Forex trading plan for March 24

By Elizabeth Belugina

Global risk sentiment, which worsened after bomb attacks in Brussels, managed to recover. US dollar index kept correcting up on more hawkish comments from the Federal Reserve officials and has space to get higher. Philadelphia Fed President Patrick Harker said that the Fed should consider another interest rate hike as early as in April if US economic continues improving. FOMC member Bullard will speak once again at 12:15 GMT on Thursday. In addition, America will release core durable goods orders at 12:30 GMT (negative forecast) as well as the unemployment claims.

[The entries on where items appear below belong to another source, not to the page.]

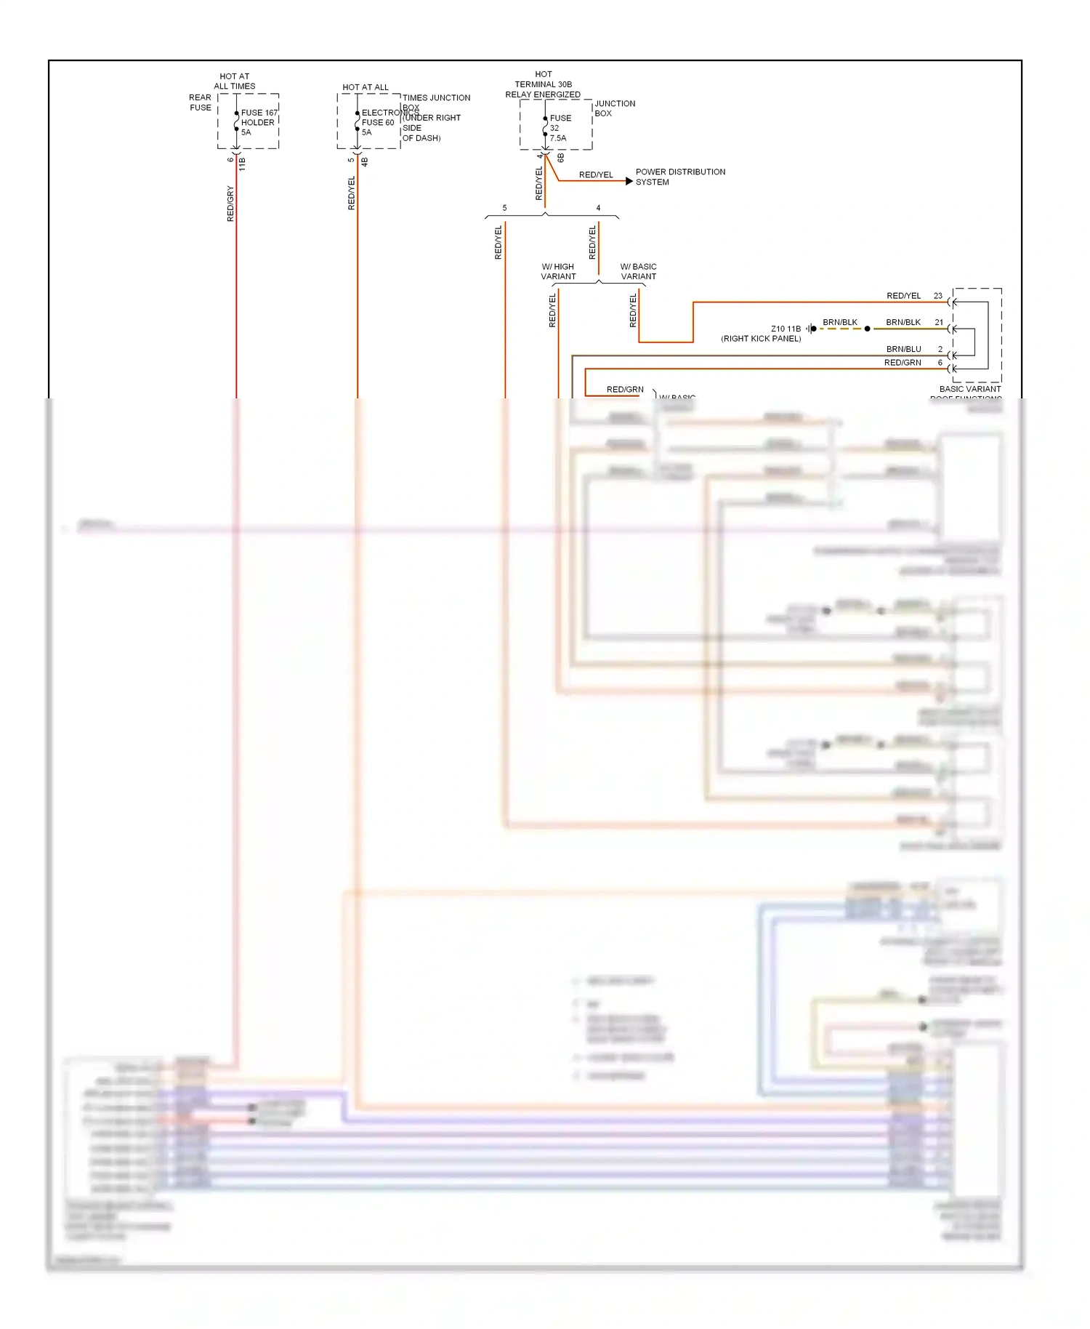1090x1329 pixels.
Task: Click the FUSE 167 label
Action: coord(259,113)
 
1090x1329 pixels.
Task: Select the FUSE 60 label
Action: coord(378,122)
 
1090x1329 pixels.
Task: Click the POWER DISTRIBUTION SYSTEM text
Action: coord(680,177)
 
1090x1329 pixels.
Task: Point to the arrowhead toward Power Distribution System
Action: coord(629,181)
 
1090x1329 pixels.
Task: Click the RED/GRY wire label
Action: coord(230,204)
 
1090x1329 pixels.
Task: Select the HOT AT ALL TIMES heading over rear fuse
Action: coord(234,81)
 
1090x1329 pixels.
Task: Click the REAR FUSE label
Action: coord(200,103)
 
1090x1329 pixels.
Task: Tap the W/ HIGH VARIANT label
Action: coord(558,271)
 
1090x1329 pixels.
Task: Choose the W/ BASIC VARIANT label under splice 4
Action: coord(638,271)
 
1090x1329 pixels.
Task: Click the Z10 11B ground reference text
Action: coord(786,329)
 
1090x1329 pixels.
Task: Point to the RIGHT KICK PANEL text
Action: coord(761,339)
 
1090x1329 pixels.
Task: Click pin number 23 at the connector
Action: coord(937,296)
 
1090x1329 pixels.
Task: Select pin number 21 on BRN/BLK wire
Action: coord(939,322)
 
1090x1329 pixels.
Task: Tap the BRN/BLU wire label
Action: coord(903,349)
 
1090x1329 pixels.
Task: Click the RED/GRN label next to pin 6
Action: coord(903,362)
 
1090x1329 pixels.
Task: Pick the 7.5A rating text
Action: coord(558,138)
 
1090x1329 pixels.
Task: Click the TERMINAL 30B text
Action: coord(543,84)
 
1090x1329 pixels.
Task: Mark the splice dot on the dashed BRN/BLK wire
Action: coord(867,329)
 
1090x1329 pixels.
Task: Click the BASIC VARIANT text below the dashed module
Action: coord(969,389)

EUR/USD keeps declining and will likely test the next Fibo level at 1.1145. Next support is vat 1.1080 and 1.1050. Resistance is at 1.1220 ahead of 1.1270. The ECB Board Member Sabine Lautenschlaeger said that interest rates could also go lower, though the Bundesbank head Jens Weidmann claimed that the ECB went too far in March, so opinions differ. There will be no market moving data from the euro area on Thursday.  

GBP/USD slid to 1.4150. Britain will release retail sales at 09:30 GMT. The forecast is negative (-0.7%). Brexit uncertainty remains on the table. In these conditions, the pound will be vulnerable to 1.4095, 1.4050 (March 16 low) and 1.4000.

USD/JPY has almost reached 113.00 (trend line resistance) and may get to 114.00 if it fixes above 113.00 as traders begin to price in potential increase of the Bank of Japan’s monetary stimulus in April. Support is at 112.30, 111.00 and 111.00.

AUD/USD is overbought and needs to correct down to 0.7530/00 and probably even lower before it resumes growth. There is a Bank holiday in Australia and New Zealand on Thursday.